This article first appeared on September 14, 2017 in ALB Insights, a weekly, ad-free newsletter that is sent to subscribers. To purchase your subscription, please email Amantha at amantha.chia@thomsonreuters.com or call her at +65 6870 3917.

 

U.S.-headquartered Seyfarth Shaw opened its Hong Kong office earlier this year and has been growing it ever since, hiring Julia Gorham, the former Asia employment head of DLA Piper, and Raymond Wong, a King & Wood Mallesons corporate partner. John Kang talks to Gorham and Darren Gardner, the firm’s head of international practice, who talk about how Seyfarth plans to compete for employment law work in the city.

 

Darren Gardner

Why open an office in Hong Kong, and why now?

Gardner: A Hong Kong office has always been part of our plan. We have a very large pan-Asia practice and we’ve done a lot of work throughout the region for a long time. This decision builds on the successful establishment of Seyfarth in Shanghai and Australia – offices that have been servicing clients for over four years.

In terms of timing, it’s really about the people. All of our international offices were opened around the key folks who are all leaders in their practice areas. With employment specialist Julia Gorham and corporate specialist Raymond Wong joining us, it was an opportune time for us to do it.

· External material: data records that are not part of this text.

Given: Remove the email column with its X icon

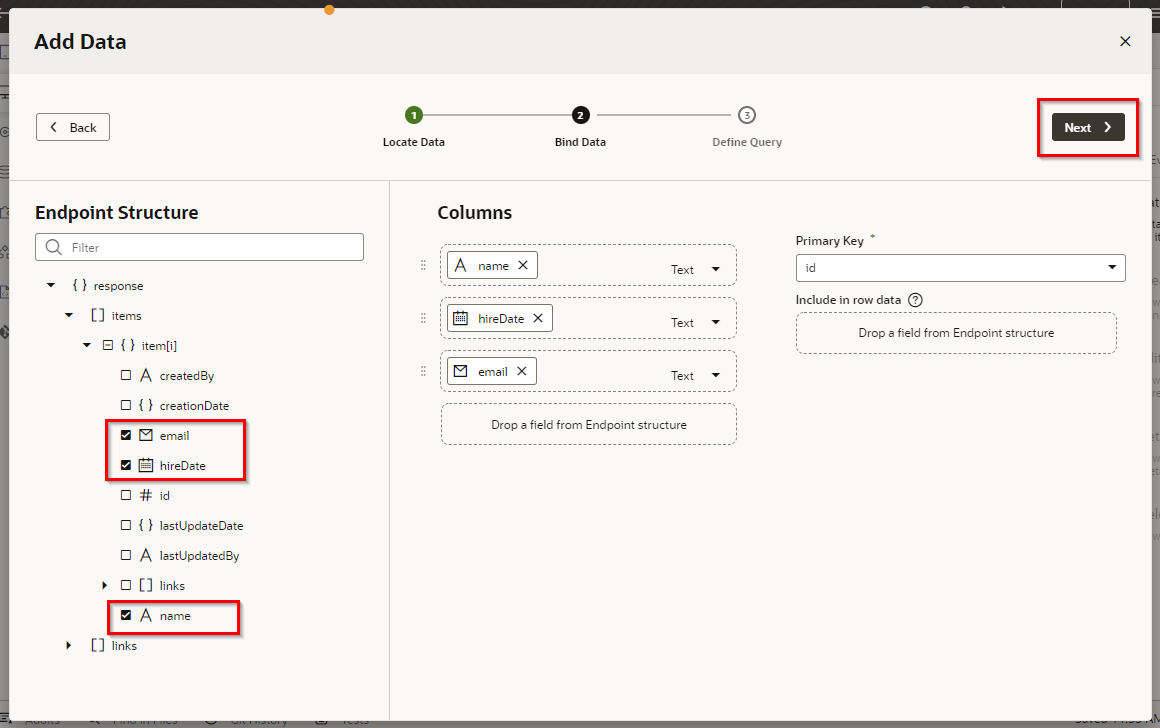Looking at the screenshot, I should 521,372.
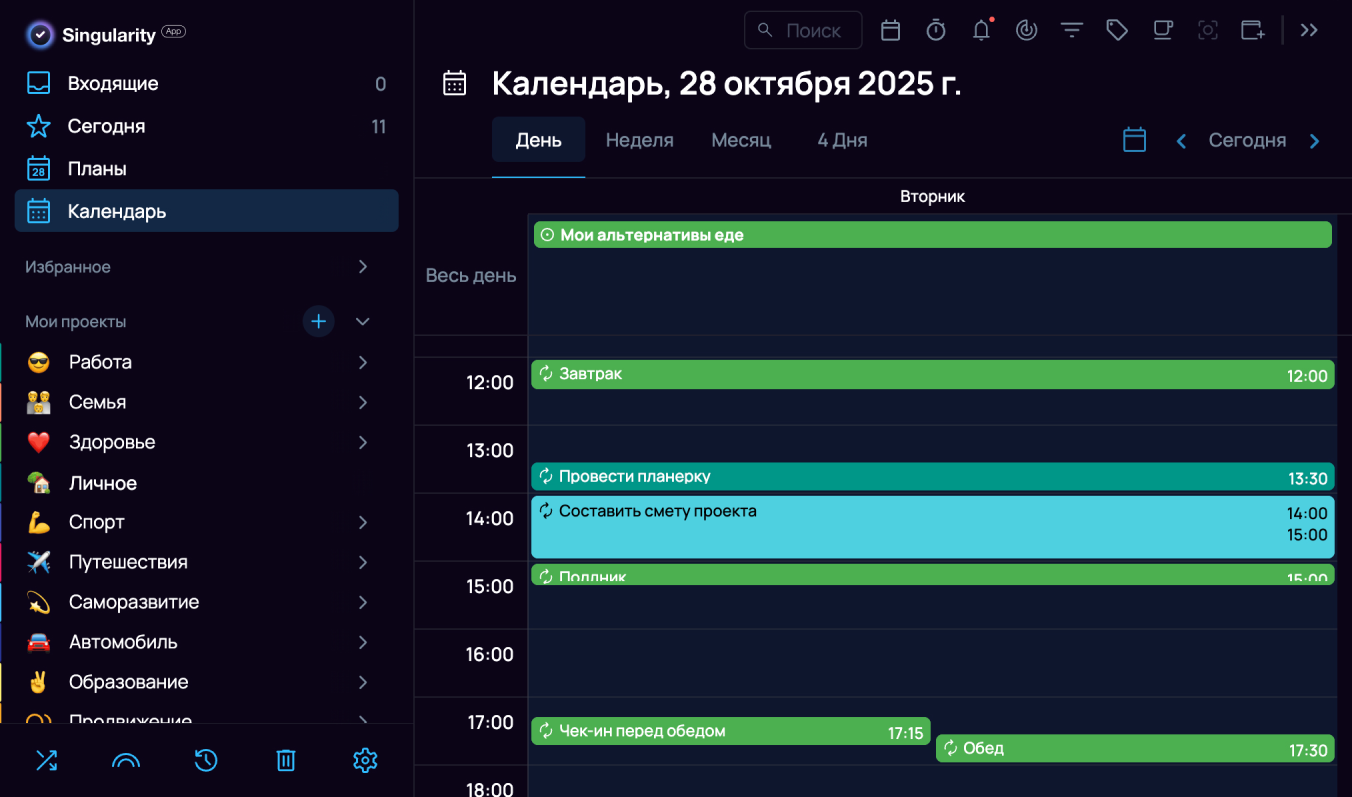Collapse the Мои проекты list
The height and width of the screenshot is (797, 1352).
point(362,321)
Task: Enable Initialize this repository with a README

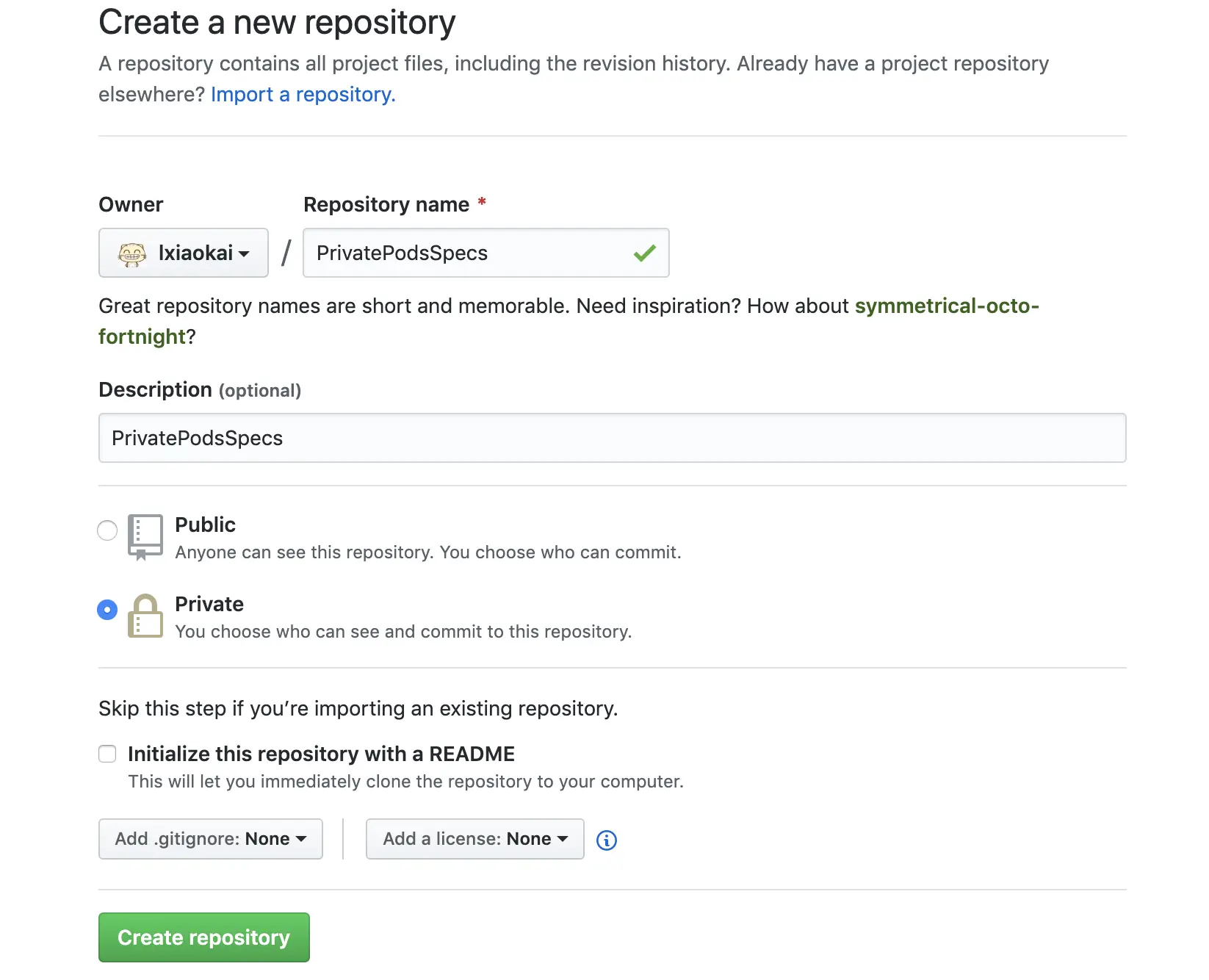Action: (x=107, y=754)
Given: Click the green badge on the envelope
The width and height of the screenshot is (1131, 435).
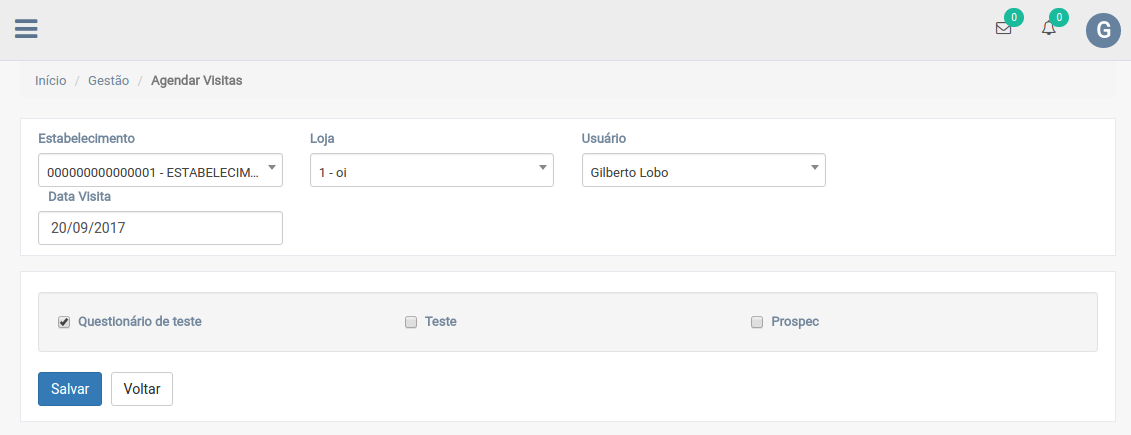Looking at the screenshot, I should point(1014,17).
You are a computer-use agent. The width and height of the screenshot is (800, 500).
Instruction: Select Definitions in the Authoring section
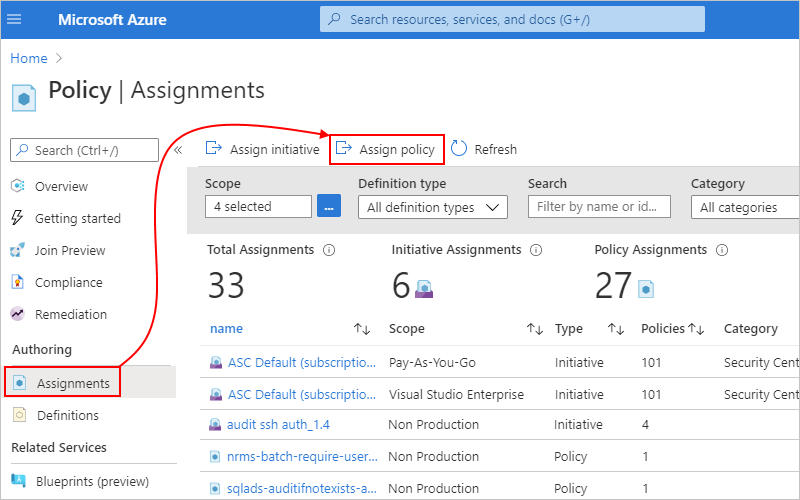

What kind of employment legal advice and services do Seyfarth’s global clients need in Asia?

Gardner: We do a lot of regional work that historically has gone through Hong Kong with a Hong Kong component that’s either part of a broader global project or part of an Asian regional project.

The projects fall into several different categories: strategic projects, where clients are either wanting to make or save money in some way that impacts their workforce. Transactional projects are the typical M&A joint ventures and outsourcings where there is a workforce integration or other material employment component or impact. There’s also compliance work, which is something that we’re seeing a significant uptick in. We act for a number of very large publicly listed U.S. companies, and compliance is a big focus for them.

From a Hong Kong perspective, the city has always been a critical jurisdiction in Asia Pacific. It’s a place where there’s some certainty in the laws, and that certainty in the way that the law is administered gives clients a lot of confidence. Being able to directly assist them here on the ground with a leading practice in the market is particularly important to us.

Julia Gorham

How does Seyfarth plan to compete with established firms in Hong Kong and Asia?

Gorham: I think there are still very few of us in the market here who are long-term specialists in what we do. There are a lot of people who turn their hand to aspects of the field – such as generalist corporate lawyers or litigators who do some employment work, for example – and that’s historically been the case across Asia, as not all firms can invest in specialist disciplines.

What we are doing is we are shifting the focus of the type of firm that they are working with because Seyfarth itself is a specialist international employment law firm – that’s its genesis – which is something the other firms don’t have. For the other big international firms that do employment law, their biggest teams are usually their corporate transactional teams, not their employment law group. At Seyfarth, international employment will be my top priority.

This specialisation, when combined with Ray’s corporate expertise, will position Seyfarth to compete with established firms in Hong Kong, and Asia.

What’s the talent pool of employment lawyers like in Hong Kong?

Gorham: For specialist employment lawyers, it’s not huge. A lot of the CVs I get across my desk are generalist lawyers who have now decided they want to specialise, and that’s because of the way young people are trained as lawyers in this region. There is still a view that  it’s better to qualify in the bigger corporate practices – M&A, IPO, banking – and then worry about specialising later. In comparison, we were trained was to specialise from the beginning.

These attitudes are changing now with more and more people looking to specialise in areas like employment, fintech, and IP, for example.  I also think that in our area, people are starting to realise that the skillset employment law gives you then opens doors to a wide range of future career possibilities outside  of private practice, such as in-house legal, human resources, employee relations, consulting, compliance etc.

Julia, after almost a decade at Allen & Overy, then in-house at JP Morgan and most recently DLA Piper, what excited you the most about helping establish Seyfarth’s Hong Kong office?

Gorham: This opportunity allows me to combine my prior in-house experience with a private practice law firm. Even though I’m back in private practice, I still operate very much like an in-house lawyer, and to be able to pick up the phone and shoot the breeze with my clients about practical things, and not just about the pure letter-of-the-law questions – that’s how I like to operate.

And that’s what I want to do – to be more well-rounded and more valuable to a client, rather than just a pure lawyer who has to get X number of hours through their books on a daily basis.

Sometimes at big firms, you can have pockets of great people and pockets where the quality is not so good. That is not how we operate at Seyfarth. We’re in a position where the team has been lucky enough to choose the best of the bunch, and really just going somewhere where employment law is their passion.